The Republic Period and Museum
The building, which served as the Ottoman central mosque until 1922, remained a mosque in the first years of the republic. Under the leadership of Thomas Whittemore, founder of the American Byzantine Institute of America (1930), a group came over to Turkey, as a response to the invitation extended by Atatürk İn 1931 and started their work. It was decided that the Hagia Sophia become a museum by the decree of the ministerial committee issued, numbered 24.11.1934. And therefore, for the first time in February 1935, it was transformed into a cultural heritage treasure where mosque and church elements were exhibited together. This structure, which has been closed to politics since this date and has been presented to humanity and was seen for the true value it deserves, was considered to be a problematic issue for many years, by the conservative Sunni Muslims and was asked to be converted back into a mosque. This building which served as the Patriarchate Church of the Greeks of İstanbul for nearly 1000 years, has a very important place for Christians, especially the Orthodox Christians in the world, in addition to its function in the past. The first reason for this is that it has been the biggest and most magnificent church in the world, unrivaled for many years. The second reason is that it has hosted invaluable spiritual relics and, of course, it was the resting place of the spiritual life and the heart of Orthodox Christians since ancient times.

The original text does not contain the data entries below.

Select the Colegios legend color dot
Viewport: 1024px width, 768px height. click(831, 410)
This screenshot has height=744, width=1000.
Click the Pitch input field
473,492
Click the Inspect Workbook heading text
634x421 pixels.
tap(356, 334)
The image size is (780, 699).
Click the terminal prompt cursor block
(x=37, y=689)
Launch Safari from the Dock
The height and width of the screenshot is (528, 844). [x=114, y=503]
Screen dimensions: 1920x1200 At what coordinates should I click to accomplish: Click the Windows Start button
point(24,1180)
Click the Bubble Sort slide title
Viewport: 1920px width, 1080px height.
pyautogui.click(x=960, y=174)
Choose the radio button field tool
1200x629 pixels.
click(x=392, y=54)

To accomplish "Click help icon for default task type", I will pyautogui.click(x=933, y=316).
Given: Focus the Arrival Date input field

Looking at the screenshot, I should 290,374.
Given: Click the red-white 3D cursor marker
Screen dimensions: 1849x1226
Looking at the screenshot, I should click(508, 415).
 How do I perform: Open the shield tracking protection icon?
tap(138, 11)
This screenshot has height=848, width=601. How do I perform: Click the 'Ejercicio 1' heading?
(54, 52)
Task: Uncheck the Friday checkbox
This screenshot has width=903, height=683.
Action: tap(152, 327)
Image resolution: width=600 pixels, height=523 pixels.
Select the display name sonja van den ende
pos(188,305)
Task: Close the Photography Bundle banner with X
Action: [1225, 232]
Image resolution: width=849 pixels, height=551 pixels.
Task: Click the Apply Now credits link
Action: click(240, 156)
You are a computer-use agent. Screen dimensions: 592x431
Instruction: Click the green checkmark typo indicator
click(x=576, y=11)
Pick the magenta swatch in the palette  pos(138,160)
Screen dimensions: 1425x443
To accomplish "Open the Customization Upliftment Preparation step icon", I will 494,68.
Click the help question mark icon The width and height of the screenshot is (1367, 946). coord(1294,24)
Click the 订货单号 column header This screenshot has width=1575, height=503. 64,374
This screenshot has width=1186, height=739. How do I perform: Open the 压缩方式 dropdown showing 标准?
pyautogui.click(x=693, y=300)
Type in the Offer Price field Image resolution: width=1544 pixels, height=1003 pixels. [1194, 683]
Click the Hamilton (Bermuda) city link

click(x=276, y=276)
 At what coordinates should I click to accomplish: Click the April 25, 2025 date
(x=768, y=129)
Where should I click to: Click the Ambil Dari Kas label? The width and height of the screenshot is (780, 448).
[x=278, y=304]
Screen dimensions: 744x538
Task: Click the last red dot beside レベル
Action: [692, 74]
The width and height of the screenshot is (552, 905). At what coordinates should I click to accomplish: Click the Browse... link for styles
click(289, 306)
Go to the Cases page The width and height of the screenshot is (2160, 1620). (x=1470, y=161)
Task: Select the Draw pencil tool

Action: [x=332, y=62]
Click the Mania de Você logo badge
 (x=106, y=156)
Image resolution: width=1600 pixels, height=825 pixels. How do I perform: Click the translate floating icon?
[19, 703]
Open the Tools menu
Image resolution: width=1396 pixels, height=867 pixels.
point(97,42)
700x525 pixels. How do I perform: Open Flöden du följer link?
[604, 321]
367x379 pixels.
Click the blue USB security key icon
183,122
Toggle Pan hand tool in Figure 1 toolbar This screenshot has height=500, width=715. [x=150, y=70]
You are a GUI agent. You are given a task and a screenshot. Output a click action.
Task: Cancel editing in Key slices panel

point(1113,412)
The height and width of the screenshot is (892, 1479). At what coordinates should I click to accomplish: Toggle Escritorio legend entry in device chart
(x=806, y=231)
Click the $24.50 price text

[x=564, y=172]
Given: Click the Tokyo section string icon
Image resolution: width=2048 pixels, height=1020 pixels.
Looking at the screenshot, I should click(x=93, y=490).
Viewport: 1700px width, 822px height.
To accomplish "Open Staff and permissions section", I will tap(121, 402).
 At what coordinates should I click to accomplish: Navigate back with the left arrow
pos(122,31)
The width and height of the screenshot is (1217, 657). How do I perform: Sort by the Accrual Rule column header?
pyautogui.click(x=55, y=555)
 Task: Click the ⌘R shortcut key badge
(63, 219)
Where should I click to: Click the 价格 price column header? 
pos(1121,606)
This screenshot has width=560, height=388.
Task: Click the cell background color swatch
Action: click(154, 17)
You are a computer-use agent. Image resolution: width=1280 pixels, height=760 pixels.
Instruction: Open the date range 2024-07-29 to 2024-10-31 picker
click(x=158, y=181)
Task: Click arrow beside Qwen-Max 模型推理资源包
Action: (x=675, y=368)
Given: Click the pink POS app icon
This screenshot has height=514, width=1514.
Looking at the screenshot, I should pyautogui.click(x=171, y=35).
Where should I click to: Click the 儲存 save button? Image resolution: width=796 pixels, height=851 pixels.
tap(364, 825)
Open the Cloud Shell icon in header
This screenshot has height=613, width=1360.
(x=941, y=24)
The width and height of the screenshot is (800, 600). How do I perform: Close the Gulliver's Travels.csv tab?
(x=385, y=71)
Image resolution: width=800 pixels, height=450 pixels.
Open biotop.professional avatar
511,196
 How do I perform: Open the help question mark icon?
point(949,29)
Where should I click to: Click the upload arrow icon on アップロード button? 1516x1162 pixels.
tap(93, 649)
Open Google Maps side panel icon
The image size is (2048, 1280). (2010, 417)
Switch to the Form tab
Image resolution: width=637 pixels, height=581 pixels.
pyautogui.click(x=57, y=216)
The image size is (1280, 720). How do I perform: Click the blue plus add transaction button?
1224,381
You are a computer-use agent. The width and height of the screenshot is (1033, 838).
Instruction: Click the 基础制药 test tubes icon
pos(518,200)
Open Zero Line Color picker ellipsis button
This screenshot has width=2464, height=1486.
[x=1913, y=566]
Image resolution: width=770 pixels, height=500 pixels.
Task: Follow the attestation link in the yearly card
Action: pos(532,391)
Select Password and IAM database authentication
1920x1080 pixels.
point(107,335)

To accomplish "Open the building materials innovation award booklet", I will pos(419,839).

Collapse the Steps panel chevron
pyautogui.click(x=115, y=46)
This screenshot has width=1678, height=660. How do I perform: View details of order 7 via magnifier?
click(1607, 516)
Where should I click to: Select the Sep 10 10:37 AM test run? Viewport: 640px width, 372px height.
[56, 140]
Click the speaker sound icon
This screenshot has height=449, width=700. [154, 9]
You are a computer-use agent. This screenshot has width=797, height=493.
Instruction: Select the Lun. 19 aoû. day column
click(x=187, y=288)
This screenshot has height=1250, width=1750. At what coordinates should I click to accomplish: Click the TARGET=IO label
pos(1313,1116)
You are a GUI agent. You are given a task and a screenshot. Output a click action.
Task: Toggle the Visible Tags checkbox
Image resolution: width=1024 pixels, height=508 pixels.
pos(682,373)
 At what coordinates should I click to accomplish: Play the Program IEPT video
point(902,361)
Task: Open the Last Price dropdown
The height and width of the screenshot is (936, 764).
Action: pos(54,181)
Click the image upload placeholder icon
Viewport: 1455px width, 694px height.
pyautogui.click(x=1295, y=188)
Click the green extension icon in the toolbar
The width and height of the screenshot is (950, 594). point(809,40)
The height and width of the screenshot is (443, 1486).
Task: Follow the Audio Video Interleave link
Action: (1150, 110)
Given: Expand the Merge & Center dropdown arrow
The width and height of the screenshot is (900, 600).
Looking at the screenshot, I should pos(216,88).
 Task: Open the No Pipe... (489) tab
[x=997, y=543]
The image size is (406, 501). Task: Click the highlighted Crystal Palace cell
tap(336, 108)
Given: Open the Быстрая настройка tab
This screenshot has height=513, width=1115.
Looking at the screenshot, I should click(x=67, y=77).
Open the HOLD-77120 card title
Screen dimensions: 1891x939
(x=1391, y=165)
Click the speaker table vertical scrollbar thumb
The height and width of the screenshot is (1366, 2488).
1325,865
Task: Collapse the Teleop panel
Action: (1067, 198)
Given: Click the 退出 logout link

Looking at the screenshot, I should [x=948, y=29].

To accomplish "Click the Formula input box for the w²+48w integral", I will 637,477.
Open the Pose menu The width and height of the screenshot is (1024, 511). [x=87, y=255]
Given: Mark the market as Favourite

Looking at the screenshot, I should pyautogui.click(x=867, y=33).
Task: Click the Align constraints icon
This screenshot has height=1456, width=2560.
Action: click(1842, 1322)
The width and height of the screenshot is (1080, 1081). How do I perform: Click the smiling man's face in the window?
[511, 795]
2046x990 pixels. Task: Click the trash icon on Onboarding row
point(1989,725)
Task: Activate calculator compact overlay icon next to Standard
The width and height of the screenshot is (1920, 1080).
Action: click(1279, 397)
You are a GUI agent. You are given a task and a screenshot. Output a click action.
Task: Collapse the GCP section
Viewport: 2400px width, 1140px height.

When considered in this context, it becomes extremely important for this structure, which has a separate value for Christians and Muslims, serves the common good of humanity and allows the coexistence and protection of both cultures by being a museum. Decisions made as a result of the compulsion of certain political and religious ideologies dating back centuries should not determine the fate of a cultural heritage. In addition, the ‘Mezquita’ or the ‘Cordoba Cathedral’ are constantly being compared to the Hagia Sophia and although it is another important beauty architecturally, its spirituality is incomparable with a structure that has an ancient history and has been unrivaled for many years since its construction like the one of the Hagia Sophia. The Hagia Sophia is too great to be under the imposition of a political material or an ideology and most importantly, it is unifying as the common heritage of humanity.